**REQUIRED WORK**
For each line of the listing below that contains the string "coord", copy the line.

**TASK INPUT**

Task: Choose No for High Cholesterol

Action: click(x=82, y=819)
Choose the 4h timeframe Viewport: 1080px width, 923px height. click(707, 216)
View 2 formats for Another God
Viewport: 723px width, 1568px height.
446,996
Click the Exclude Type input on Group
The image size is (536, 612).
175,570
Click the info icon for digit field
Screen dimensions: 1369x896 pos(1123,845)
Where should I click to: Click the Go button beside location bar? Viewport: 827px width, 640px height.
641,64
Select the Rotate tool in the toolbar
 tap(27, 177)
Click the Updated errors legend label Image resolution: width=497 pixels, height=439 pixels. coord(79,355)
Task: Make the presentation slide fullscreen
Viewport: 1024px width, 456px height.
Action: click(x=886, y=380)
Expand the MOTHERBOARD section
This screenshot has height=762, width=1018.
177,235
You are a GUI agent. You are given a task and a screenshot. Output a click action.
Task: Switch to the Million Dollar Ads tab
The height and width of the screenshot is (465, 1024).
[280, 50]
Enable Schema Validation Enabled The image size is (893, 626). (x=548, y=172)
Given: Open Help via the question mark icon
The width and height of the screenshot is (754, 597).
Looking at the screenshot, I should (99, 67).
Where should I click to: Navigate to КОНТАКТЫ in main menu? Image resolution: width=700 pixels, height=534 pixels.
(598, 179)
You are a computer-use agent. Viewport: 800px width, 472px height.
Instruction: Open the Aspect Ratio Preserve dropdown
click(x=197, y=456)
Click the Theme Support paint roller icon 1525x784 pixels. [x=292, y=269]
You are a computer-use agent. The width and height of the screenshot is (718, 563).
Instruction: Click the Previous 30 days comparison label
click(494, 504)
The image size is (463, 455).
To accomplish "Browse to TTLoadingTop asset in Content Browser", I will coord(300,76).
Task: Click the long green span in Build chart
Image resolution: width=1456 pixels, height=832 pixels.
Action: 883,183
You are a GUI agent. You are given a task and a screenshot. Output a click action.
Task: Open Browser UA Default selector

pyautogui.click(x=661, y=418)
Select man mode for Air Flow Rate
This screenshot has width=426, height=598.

**OUTPUT FOR THIS EXERCISE**
Click the Updated errors legend label Image resolution: width=497 pixels, height=439 pixels. coord(79,355)
To accomplish "Browse to TTLoadingTop asset in Content Browser", I will coord(300,76).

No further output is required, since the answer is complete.